Question

Find sets X, Y, and Z and functions f : X → Y and g : Y → Z such that (a) g is injective, but g ◦ f is not injective.

(b) g ◦ f is surjective, but f is not surjective.

(c) g is surjective, but g ◦ f is not surjective.

(d) f is surjective, but g ◦ f is not surjective.

(e) f is injective, but g ◦ f is not injective.

(f) g ◦ f is injective but g is not injective.

(g) g is injective, but g ◦ f is not injective.

Answer 1

The questions involve creating examples of functions and sets to demonstrate specific injective and surjective properties with function compositions. Scenarios (c), (d), (e), and (f) are impossible given the constraints. Scenario (a) is possible with g injective and g ◦ f not injective, and (b) has a surjective composition with a non-surjective f.

Step-by-step explanation:

The question concerns concepts related to sets and functions, specifically focusing on the properties of injectivity (one-to-one function) and surjectivity (onto function) in the context of function composition.

Example Solutions

a) g is injective, but g ◦ f is not injective:
Let X = {1,2}, Y = {a,b}, Z = {α, β}. Define f: X → Y by f(1) = a and f(2) = a (not injective), and g: Y → Z by g(a) = α and g(b) = β (injective). g ◦ f is not injective because g(f(1)) = g(f(2)) = α.

b) g ◦ f is surjective, but f is not surjective:
Keep X, Y, and Z as before with the same functions. g ◦ f is surjective since every element in Z has a pre-image in X. However, f is not surjective since 'b' in Y has no pre-image in X.

c) g is surjective, but g ◦ f is not surjective:
This scenario is impossible under the given conditions as the surjectivity of g ensures that for every element in Z, there is at least one element in Y, and since every element in X maps to Y via f, g ◦ f would also be surjective.

d) f is surjective, but g ◦ f is not surjective:
This scenario is impossible as the surjectivity of f would imply that g ◦ f must cover all elements of Z if g is a function from Y to Z.

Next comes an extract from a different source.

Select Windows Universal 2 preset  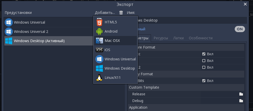[x=31, y=32]
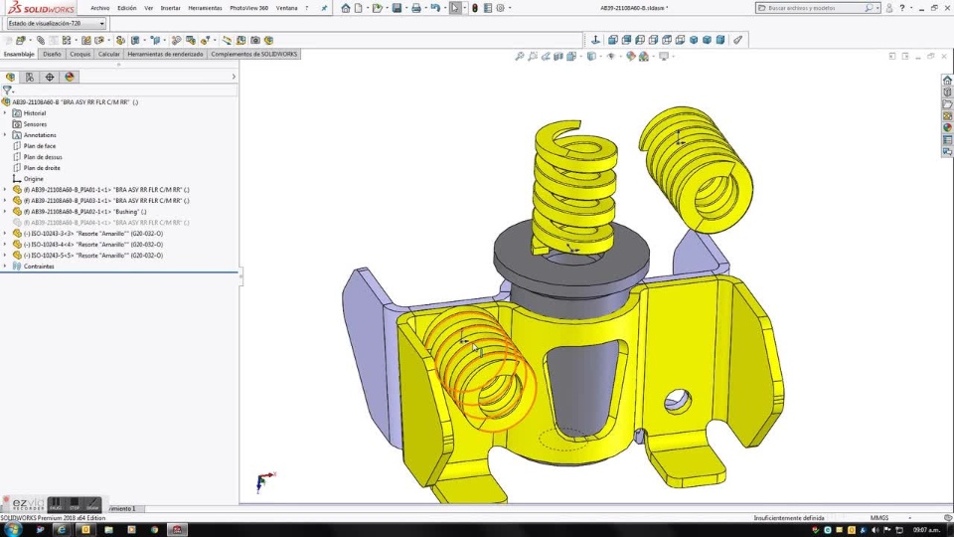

e) f is injective, but g ◦ f is not injective:
This scenario is also impossible as the injectivity of f would be maintained through the composition, thus if g ◦ f is not injective, then g must not be injective.

f) g ◦ f is injective but g is not injective:
As with (e), this is impossible under the given conditions as the non-injectivity of g would lead to g ◦ f also being non-injective.

g) g is injective, but g ◦ f is not injective:
This is the same as case (a) and it is possible as described above in (a).